Would it have killed these people to have included in the subject line of the email or the first paragraph, a clue as to who they are and what their product does? Might they want to give me the teeniest little hint about why I might like to download the update they’re hyping?

From a marketing communications viewpoint, the irony here is that adding a little bit of actual identifying information to their email wouldn’t have cost them a cent. Going to their website (which I would never have done if I weren’t writing this blog post) I discovered that the product has an excellent tagline that explains exactly what it is, what it does, and why someone would want to acquire it.

This company is halfway there in terms of MarCom. Now all they have to do is get their tagline into their “marketing” email.

<rant mode off>

Speed, transparency, and the long tail

Tomorrow I’ll be talking about PR and social media to another communications class at the University of Washington. This time, it’s an undergraduate class. I’m going to hit many of the points I did in my earlier presentation to students already in the business world, but this time I’m going to attempt to give more context.

So much has changed in the PR world in the past 10 years, it’s hard to know where to begin!

The model of PR in which corporate communicators developed carefully reviewed press releases and distributed them to known contacts in print and broadcast media by mail or fax, is over. Five minutes after a company announces a new product, it’s been Twitter and blogged about. (Example — Amazon released Kindle software for the iPhone last night, and that rocketed to a top spot on Twitter in about two hours. Interestingly, it was being discussed on Twitter even before it had registered on Google News searches.)

Any hope PR folks once had of controlling public perception of the announcement — via their carefully chosen words, or via the sedate reviewing of a friendly news reporter — is a quaint delusion. People are raving and ranting about it on blogs — or pointedly ignoring it — within 24 hours. And good luck to the PR person who tries to spin or puff a product. Her or she risks being reviled right along with the product itself.
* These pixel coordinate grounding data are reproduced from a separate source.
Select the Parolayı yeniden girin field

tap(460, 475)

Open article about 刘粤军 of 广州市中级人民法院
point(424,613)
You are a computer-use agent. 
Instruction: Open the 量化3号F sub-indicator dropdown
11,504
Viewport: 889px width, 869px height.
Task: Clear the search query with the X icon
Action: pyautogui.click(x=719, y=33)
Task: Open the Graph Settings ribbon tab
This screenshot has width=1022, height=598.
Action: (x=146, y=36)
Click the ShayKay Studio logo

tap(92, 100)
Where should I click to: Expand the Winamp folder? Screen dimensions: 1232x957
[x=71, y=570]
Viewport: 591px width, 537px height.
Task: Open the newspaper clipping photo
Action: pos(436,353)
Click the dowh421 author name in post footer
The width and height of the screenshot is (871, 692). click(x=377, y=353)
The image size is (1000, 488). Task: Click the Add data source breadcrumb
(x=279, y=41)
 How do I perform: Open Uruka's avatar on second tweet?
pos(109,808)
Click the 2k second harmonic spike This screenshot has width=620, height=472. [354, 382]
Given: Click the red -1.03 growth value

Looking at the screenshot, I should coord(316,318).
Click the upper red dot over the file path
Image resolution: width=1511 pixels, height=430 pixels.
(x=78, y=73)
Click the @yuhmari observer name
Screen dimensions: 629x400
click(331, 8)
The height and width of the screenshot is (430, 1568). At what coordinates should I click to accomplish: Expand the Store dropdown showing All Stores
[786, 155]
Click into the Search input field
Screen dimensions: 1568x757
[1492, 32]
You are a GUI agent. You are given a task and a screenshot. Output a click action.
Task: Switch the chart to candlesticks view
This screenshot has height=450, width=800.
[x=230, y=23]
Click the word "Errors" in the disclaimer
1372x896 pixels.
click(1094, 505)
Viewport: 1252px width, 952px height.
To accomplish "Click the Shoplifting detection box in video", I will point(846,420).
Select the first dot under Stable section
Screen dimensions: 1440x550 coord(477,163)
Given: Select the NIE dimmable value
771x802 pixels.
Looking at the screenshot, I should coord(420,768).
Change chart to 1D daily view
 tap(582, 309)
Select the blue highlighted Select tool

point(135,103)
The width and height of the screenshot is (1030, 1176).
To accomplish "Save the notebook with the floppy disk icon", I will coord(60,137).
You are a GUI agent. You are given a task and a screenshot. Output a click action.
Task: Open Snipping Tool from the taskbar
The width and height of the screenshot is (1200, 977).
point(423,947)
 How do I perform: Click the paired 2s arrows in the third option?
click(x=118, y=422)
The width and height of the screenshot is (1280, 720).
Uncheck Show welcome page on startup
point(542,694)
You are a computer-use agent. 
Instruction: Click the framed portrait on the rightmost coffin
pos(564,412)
Clearly, old-school PR doesn’t work in the current online environment. As anyone who follows Twitter has seen, a new school of PR is emerging to meet the new challenges. It can be successful, if it’s mindful of three characteristics of the social media world:

Speed. If PR wants to be part of the discussion, it needs to get out there, fast. A good PR operation, representing an organization that genuinely has something to contribute to the conversation, can make a splash. That may mean twittering about the city’s inept response to the snowstorm at 4 a.m. (Does your PR person work at 4 a.m.? Let’s hope so.)

Transparency. Successful PR folks have to come to grips with the transparency created by online social media. Many companies tried to hop on the social media bandwagon by making community commenting, or video contests, a part of their marketing campaigns. Often they forgot that they could no longer control the distribution of the resulting comments or videos. In 2006, General Motors’ attempt to harness “viral marketing” for their Chevy Tahoe SUV inspired hundreds of people critical of SUVs to create and then post anti-Tahoe videos. To its credit, General Motors remained cool and the flap eventually died down.

The Long Tail. The days when nearly everyone read the newspaper and families gathered around the TV after dinner to watch the network news are long, long over. Instead, household members are more likely to be getting information individually, from a variety of sources (such as watching a NetFlix video, playing World of Warcraft, reading their favorite blogs, or talking to friends on Facebook). To be successful, PR campaigns will need to focus on these narrower audiences, often with savvier members.

The professor of the class asked me to emphasize the continuing need for strong writing skills in PR. That will be no problem. Sure, you see sloppy writing all over the web. But you don’t see it on highly ranked blogs. If PR people want to draw traffic to their blogs and followers to their Tweets, clear, polished writing is a must.